# Start of Page text
Saturday 18 April 2015

This post might prolly sum up everything about my love for a beautiful woman. Or rather, a lady. Then again, the keyword is might cause I may miss a thing or two about you.

Back then in 2009, I first knew you on Tagged and we met. Who would believe this fairytale that if you find the right one on Tagged, you will succeed. It was also a period of time whereby I never knew that Commonwealth exists in Singapore. Right, an estate where you lived with you grandparents. And there goes, a real beautiful girl that I immediately set my eyes and heart upon. As you stood there still on the escalator down. Those pair of eyes, those curls, those brows and that very cute little t-shirt of yours. I never imagined myself to ever meet a dream girl.
# End of Page text
- _Work instructions_:
• A. Reproduce the entries verbatim, starting at the line that contains "Viewport: 1200px width, 763px" and ending at the line that contains "pyautogui.click(x=591, y=734)". Omit the pictures from your answer.
• B. Proceed with the post about the 2009 meeting on Tagged from the point where it stops.
# Start of Provided data
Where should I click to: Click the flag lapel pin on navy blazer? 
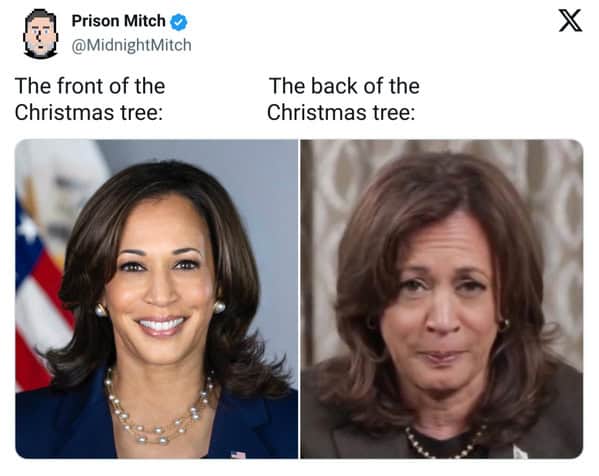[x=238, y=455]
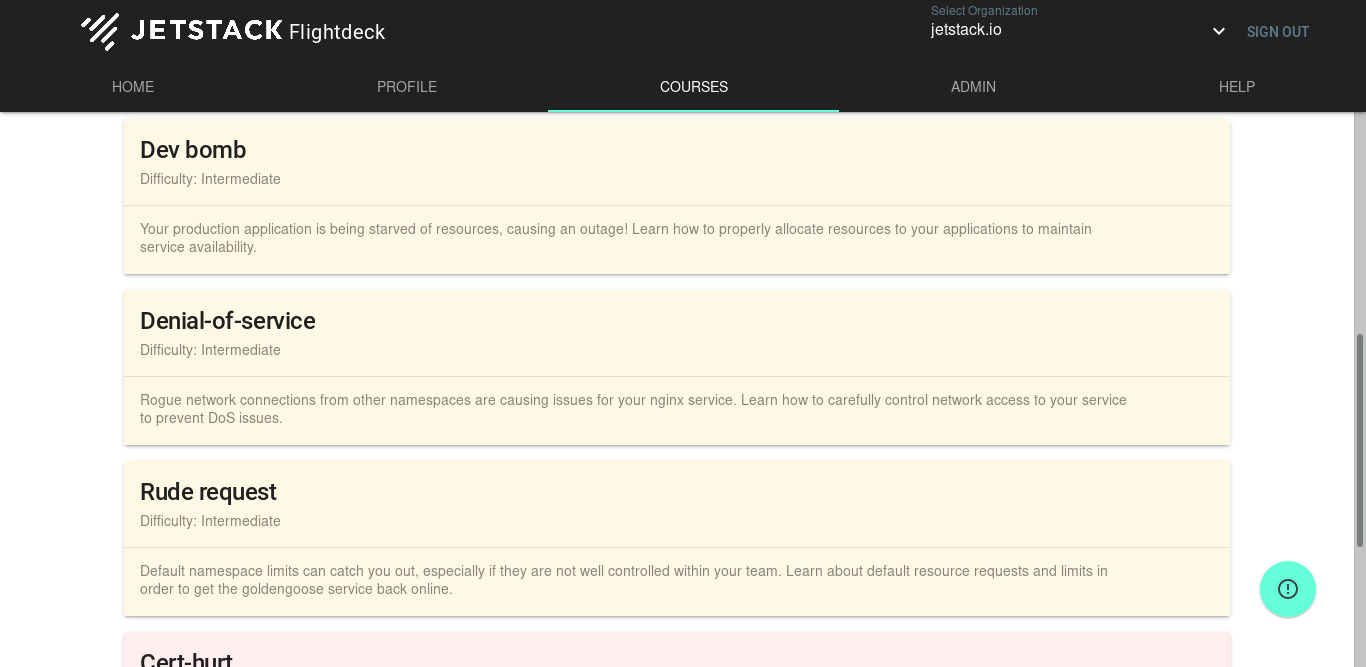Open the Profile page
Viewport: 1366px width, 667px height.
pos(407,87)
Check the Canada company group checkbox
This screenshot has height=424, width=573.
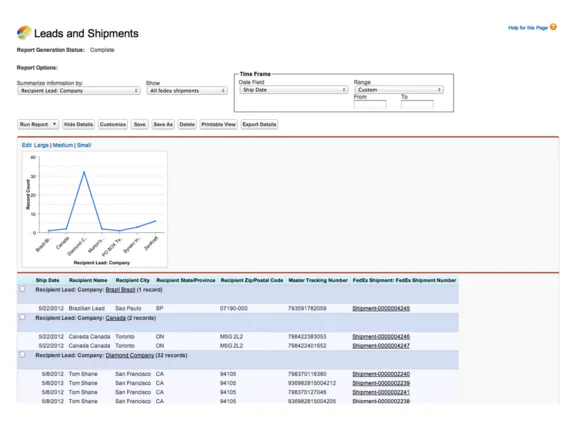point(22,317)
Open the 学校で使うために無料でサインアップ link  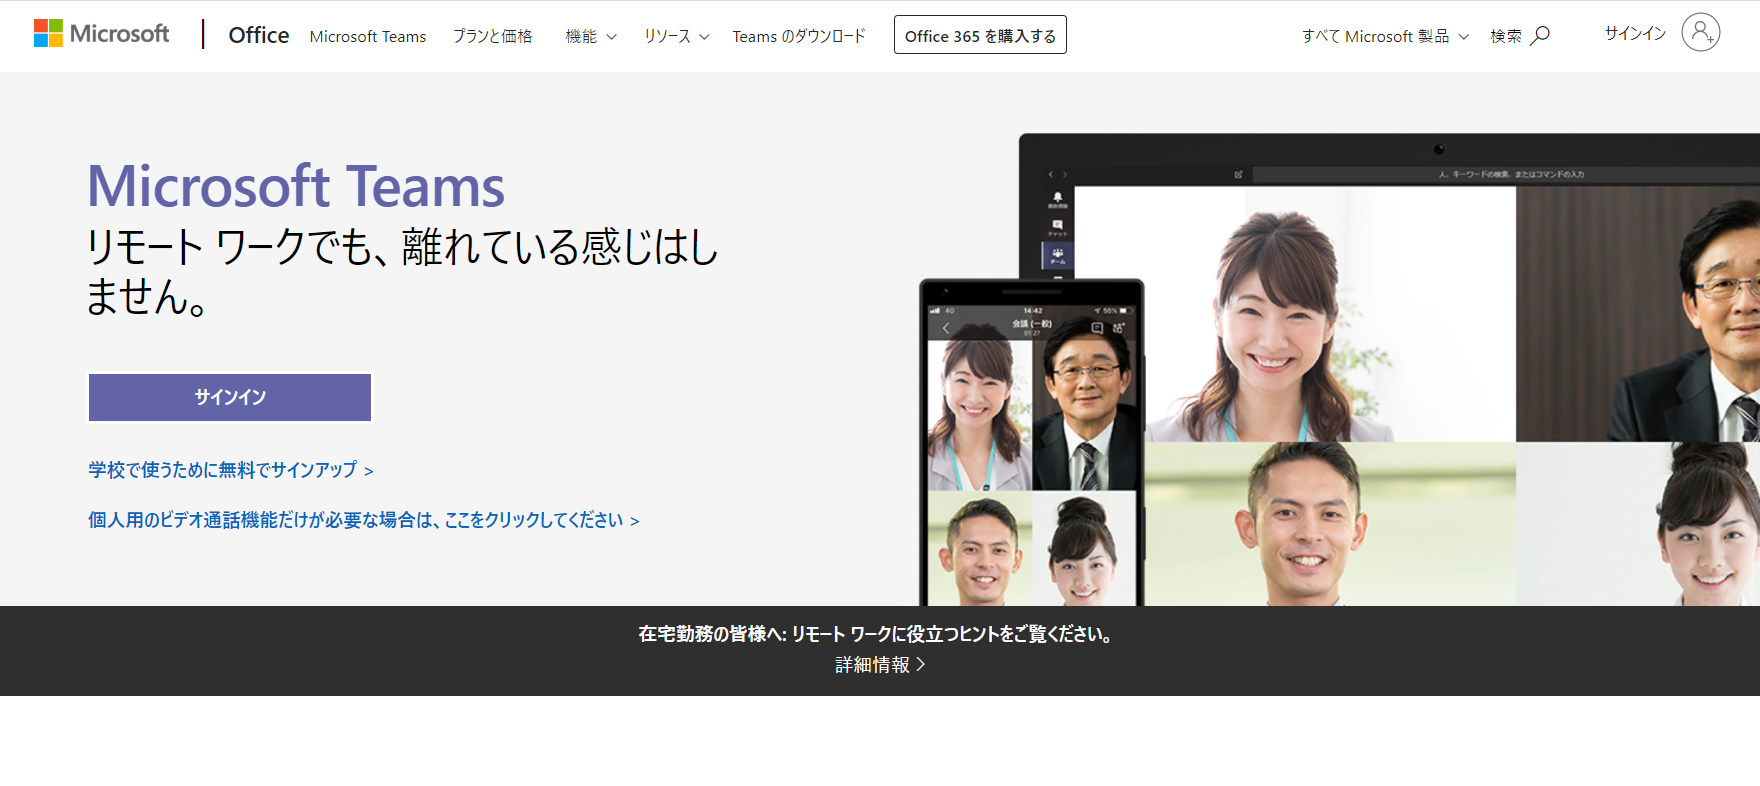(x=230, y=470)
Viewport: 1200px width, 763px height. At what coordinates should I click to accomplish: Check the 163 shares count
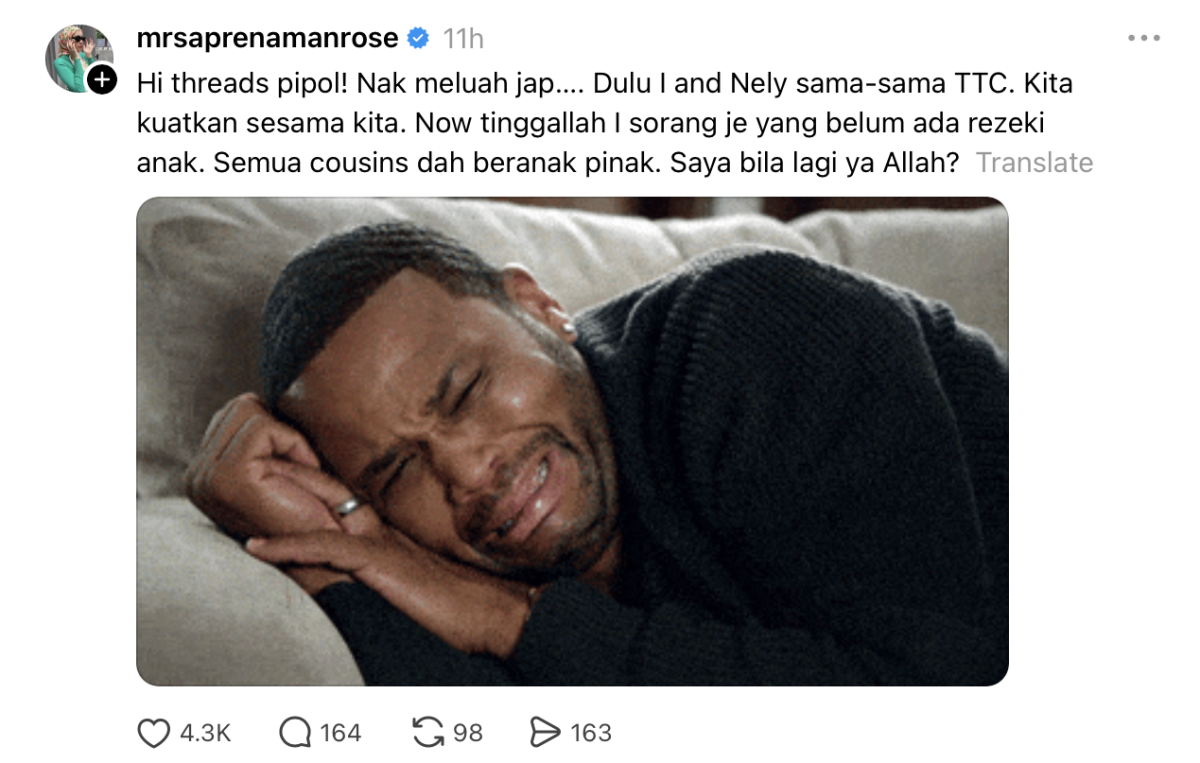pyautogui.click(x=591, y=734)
# End of Provided data
# Start of Provided data
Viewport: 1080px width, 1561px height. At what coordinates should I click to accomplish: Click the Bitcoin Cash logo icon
# End of Provided data
# Start of Provided data
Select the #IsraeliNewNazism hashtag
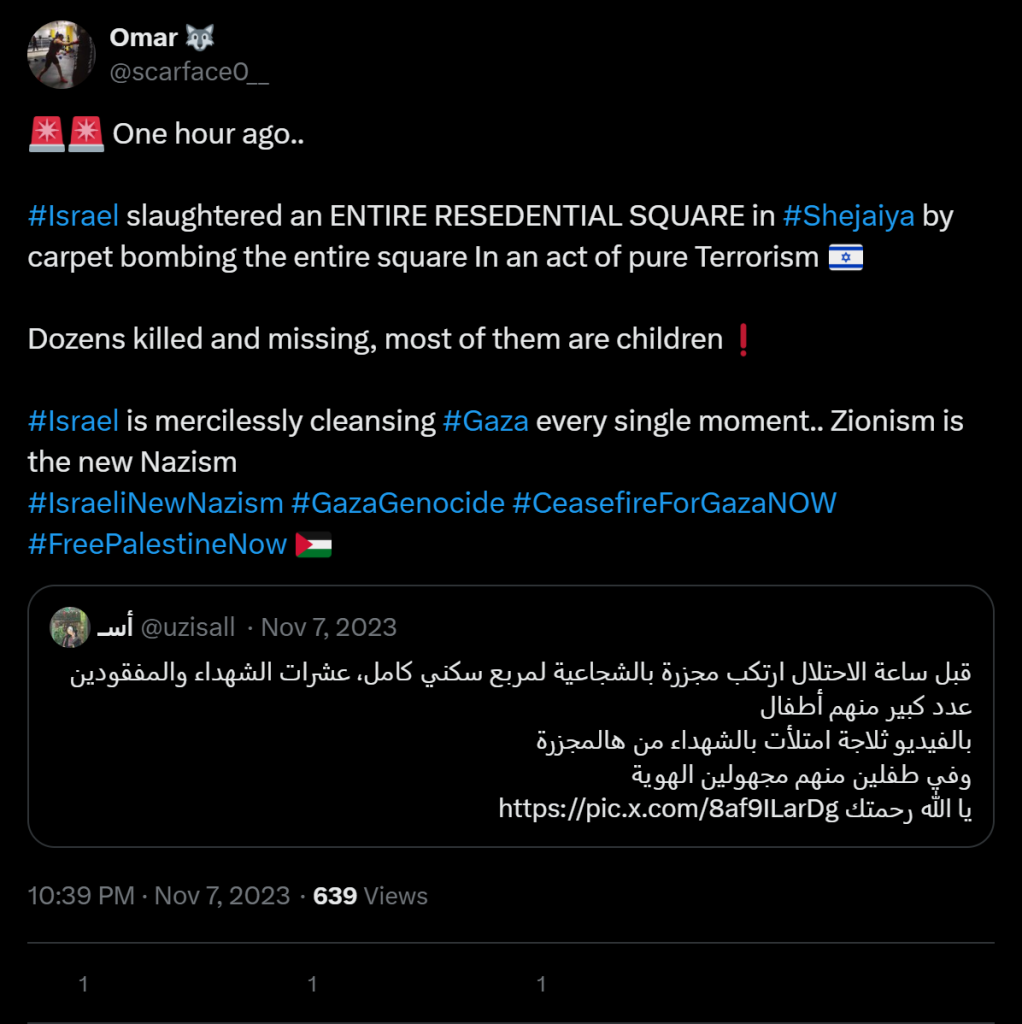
# End of Provided data
- _Expected outputs_:
• A.
Viewport: 1200px width, 763px height. At what coordinates should I click to accomplish: Check the 163 shares count
pyautogui.click(x=591, y=734)

• B.
The phase of trying to get to know you was tough. It feels like we belonged to two different worlds and it was just difficult of you to let me in. I tried, and again I prolonged that friendship of ours. Love developed. For a start, as a friend. And then for a bestfriend. Till the later part, as a lover. In simple words, I've never really stopped loving you up till this minute and I guess I never will either. You were attached. I wonder how did I get by those moments. It felt like my heart got crushed the moment I knew that you were someone else's. I had no control over your life and okay, I told God I'm gonna accept that.

All I wanted was to be around you. In case you never knew, I skipped school to just be near you. Not be near you just cause I skipped school. Clementi is only another two stops away from Commonwealth. I would have gone to school if I wanted to. I was daily from Tampines why would I wanted to take advantage of your place. Still, you mistook my intentions and never let me in.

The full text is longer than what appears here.